--- Start GIVEN DATA ---

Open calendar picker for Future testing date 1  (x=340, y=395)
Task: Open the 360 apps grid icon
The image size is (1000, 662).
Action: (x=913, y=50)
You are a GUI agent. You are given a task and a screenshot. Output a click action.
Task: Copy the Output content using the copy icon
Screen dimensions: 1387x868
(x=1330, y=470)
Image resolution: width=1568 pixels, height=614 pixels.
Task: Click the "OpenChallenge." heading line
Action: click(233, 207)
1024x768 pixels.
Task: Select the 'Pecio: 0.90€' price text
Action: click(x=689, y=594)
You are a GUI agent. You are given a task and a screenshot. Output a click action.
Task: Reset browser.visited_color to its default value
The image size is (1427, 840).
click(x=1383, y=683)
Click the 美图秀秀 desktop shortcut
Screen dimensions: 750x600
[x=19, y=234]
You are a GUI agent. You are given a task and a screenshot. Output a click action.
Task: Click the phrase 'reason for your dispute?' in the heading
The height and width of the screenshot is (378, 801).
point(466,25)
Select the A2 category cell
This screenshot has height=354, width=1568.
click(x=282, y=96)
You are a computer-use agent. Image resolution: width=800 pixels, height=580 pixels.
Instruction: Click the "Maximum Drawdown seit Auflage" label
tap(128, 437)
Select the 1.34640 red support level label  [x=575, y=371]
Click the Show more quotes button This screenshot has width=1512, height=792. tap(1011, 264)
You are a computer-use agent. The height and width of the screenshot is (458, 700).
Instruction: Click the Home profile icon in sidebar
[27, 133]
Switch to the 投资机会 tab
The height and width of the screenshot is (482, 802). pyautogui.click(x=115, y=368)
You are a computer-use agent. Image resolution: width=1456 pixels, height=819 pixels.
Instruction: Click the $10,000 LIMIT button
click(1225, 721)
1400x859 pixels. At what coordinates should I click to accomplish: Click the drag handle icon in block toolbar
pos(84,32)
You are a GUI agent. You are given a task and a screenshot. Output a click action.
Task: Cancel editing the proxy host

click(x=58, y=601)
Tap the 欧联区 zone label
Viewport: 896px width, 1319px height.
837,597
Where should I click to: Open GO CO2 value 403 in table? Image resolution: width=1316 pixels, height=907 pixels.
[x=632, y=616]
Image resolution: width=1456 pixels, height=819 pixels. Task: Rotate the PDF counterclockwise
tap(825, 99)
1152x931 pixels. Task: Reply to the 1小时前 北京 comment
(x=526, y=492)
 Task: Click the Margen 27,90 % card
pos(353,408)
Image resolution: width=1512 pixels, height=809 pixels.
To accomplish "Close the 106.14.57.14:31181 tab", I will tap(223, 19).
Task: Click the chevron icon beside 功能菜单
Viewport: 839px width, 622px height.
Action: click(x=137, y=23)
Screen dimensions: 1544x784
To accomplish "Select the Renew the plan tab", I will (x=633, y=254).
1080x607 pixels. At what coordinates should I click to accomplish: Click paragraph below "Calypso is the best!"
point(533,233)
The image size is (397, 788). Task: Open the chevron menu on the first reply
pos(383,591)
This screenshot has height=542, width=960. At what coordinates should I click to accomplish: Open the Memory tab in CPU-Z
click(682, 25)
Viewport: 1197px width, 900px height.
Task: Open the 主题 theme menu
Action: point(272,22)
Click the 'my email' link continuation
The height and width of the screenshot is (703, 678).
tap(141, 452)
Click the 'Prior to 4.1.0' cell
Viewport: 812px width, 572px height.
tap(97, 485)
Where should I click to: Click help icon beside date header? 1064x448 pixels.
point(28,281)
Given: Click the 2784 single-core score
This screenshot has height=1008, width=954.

--- End GIVEN DATA ---

Please copy the listing above with every "GUI agent" swapped for "screen agent". Leave everything else unchanged.

COMPLETE ANSWER
Open calendar picker for Future testing date 1  (x=340, y=395)
Task: Open the 360 apps grid icon
The image size is (1000, 662).
Action: (x=913, y=50)
You are a screen agent. You are given a task and a screenshot. Output a click action.
Task: Copy the Output content using the copy icon
Screen dimensions: 1387x868
(x=1330, y=470)
Image resolution: width=1568 pixels, height=614 pixels.
Task: Click the "OpenChallenge." heading line
Action: click(233, 207)
1024x768 pixels.
Task: Select the 'Pecio: 0.90€' price text
Action: click(x=689, y=594)
You are a screen agent. You are given a task and a screenshot. Output a click action.
Task: Reset browser.visited_color to its default value
The image size is (1427, 840).
click(x=1383, y=683)
Click the 美图秀秀 desktop shortcut
Screen dimensions: 750x600
[x=19, y=234]
You are a screen agent. You are given a task and a screenshot. Output a click action.
Task: Click the phrase 'reason for your dispute?' in the heading
The height and width of the screenshot is (378, 801).
point(466,25)
Select the A2 category cell
This screenshot has height=354, width=1568.
click(x=282, y=96)
You are a computer-use agent. Image resolution: width=800 pixels, height=580 pixels.
Instruction: Click the "Maximum Drawdown seit Auflage" label
tap(128, 437)
Select the 1.34640 red support level label  [x=575, y=371]
Click the Show more quotes button This screenshot has width=1512, height=792. tap(1011, 264)
You are a computer-use agent. The height and width of the screenshot is (458, 700).
Instruction: Click the Home profile icon in sidebar
[27, 133]
Switch to the 投资机会 tab
The height and width of the screenshot is (482, 802). pyautogui.click(x=115, y=368)
You are a computer-use agent. Image resolution: width=1456 pixels, height=819 pixels.
Instruction: Click the $10,000 LIMIT button
click(1225, 721)
1400x859 pixels. At what coordinates should I click to accomplish: Click the drag handle icon in block toolbar
pos(84,32)
You are a screen agent. You are given a task and a screenshot. Output a click action.
Task: Cancel editing the proxy host

click(x=58, y=601)
Tap the 欧联区 zone label
Viewport: 896px width, 1319px height.
837,597
Where should I click to: Open GO CO2 value 403 in table? Image resolution: width=1316 pixels, height=907 pixels.
[x=632, y=616]
Image resolution: width=1456 pixels, height=819 pixels. Task: Rotate the PDF counterclockwise
tap(825, 99)
1152x931 pixels. Task: Reply to the 1小时前 北京 comment
(x=526, y=492)
 Task: Click the Margen 27,90 % card
pos(353,408)
Image resolution: width=1512 pixels, height=809 pixels.
To accomplish "Close the 106.14.57.14:31181 tab", I will tap(223, 19).
Task: Click the chevron icon beside 功能菜单
Viewport: 839px width, 622px height.
Action: click(x=137, y=23)
Screen dimensions: 1544x784
To accomplish "Select the Renew the plan tab", I will (x=633, y=254).
1080x607 pixels. At what coordinates should I click to accomplish: Click paragraph below "Calypso is the best!"
point(533,233)
The image size is (397, 788). Task: Open the chevron menu on the first reply
pos(383,591)
This screenshot has height=542, width=960. At what coordinates should I click to accomplish: Open the Memory tab in CPU-Z
click(682, 25)
Viewport: 1197px width, 900px height.
Task: Open the 主题 theme menu
Action: point(272,22)
Click the 'my email' link continuation
The height and width of the screenshot is (703, 678).
tap(141, 452)
Click the 'Prior to 4.1.0' cell
Viewport: 812px width, 572px height.
tap(97, 485)
Where should I click to: Click help icon beside date header? 1064x448 pixels.
point(28,281)
Given: Click the 2784 single-core score
This screenshot has height=1008, width=954.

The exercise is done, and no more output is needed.